Undernutrition among women of reproductive age is a major public health problem in India and Bangladesh. In both countries, the prevalence of anaemia is high among pregnant women, at 40% and 41% in India and Bangladesh respectively (Development Initiatives, 2020). Undernutrition before and during pregnancy puts women and their offspring at risk of adverse health outcomes and transfers the risk of undernutrition to the next generation. Levels of childhood undernutrition are also extremely high; in India and Bangladesh respectively, only an estimated 16.4% and 26.6% of children aged 6-23 months achieve minimum dietary diversity, 38% and 30.8% of children are stunted and 21% and 8.4% of children are wasted (Development Initiatives, 2020).
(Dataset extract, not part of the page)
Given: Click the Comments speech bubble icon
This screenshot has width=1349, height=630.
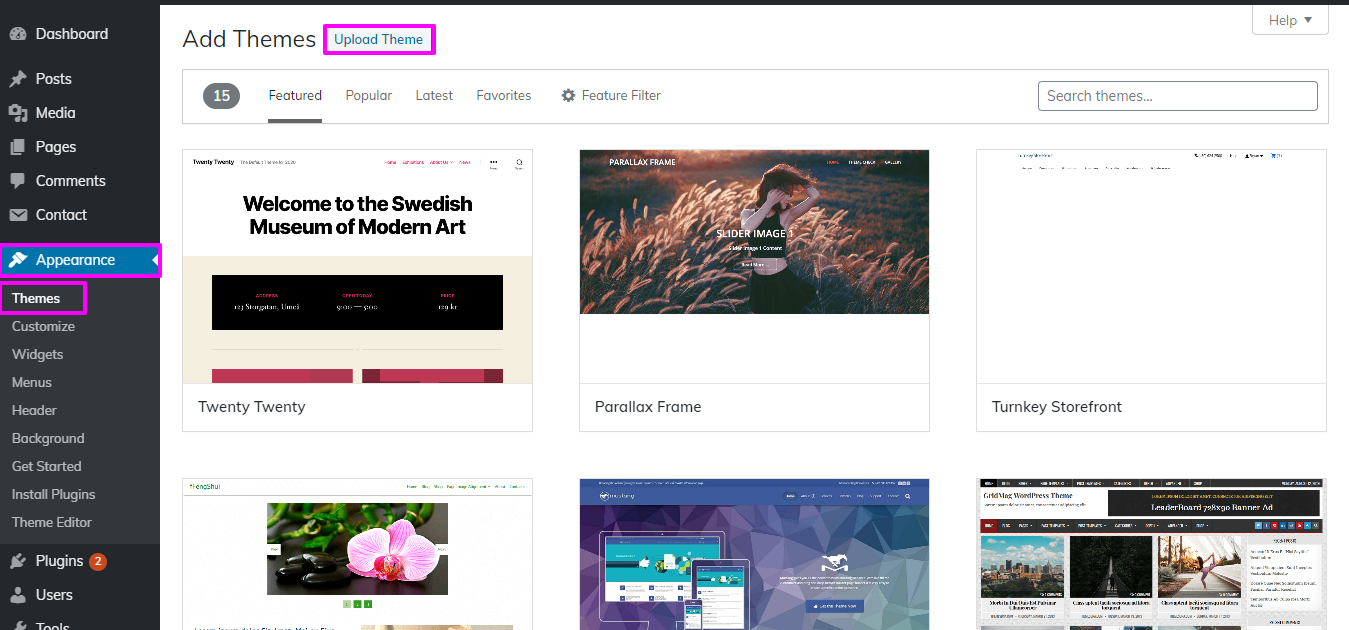Looking at the screenshot, I should (x=18, y=181).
Poor water, sanitation and hygiene (WASH) practices are a major risk factor for undernutrition and negative health outcomes in both countries. According to the latest National Family Health Survey, 51% of households in India have no improved sanitation facilities (94% among the poorest households) and less than 50% of the population have access to safely managed drinking water (IIPS & ICF, 2017). In Bangladesh, open defecation reduced from 17.68% in 2000 to 0.27% in 2016, however, by 2016 only 47% of households had access to basic sanitation facilities (WHO/UNICEF, 2017).

The loss of crop diversity in South Asia is considered a major environmental and health concern. Traditional seeds are being replaced by high yielding/hybrid varieties and farmers are increasingly using monocropping (growing a single crop year after year on the same land) for increased cash income. The impact of climate change has led to an increase in extreme weather events including floods, cyclones, drought and heat spells which compound the challenges experienced by smallholder farmers and lead to increased food and nutrition insecurity. It is predicted that the collective economy of South Asian countries could lose 1.8% of its annual Gross Domestic Product by 2050, rising to 8.8% by 2100 as a result of the impacts of climate change (Ahmed & Suphachalasai, 2014).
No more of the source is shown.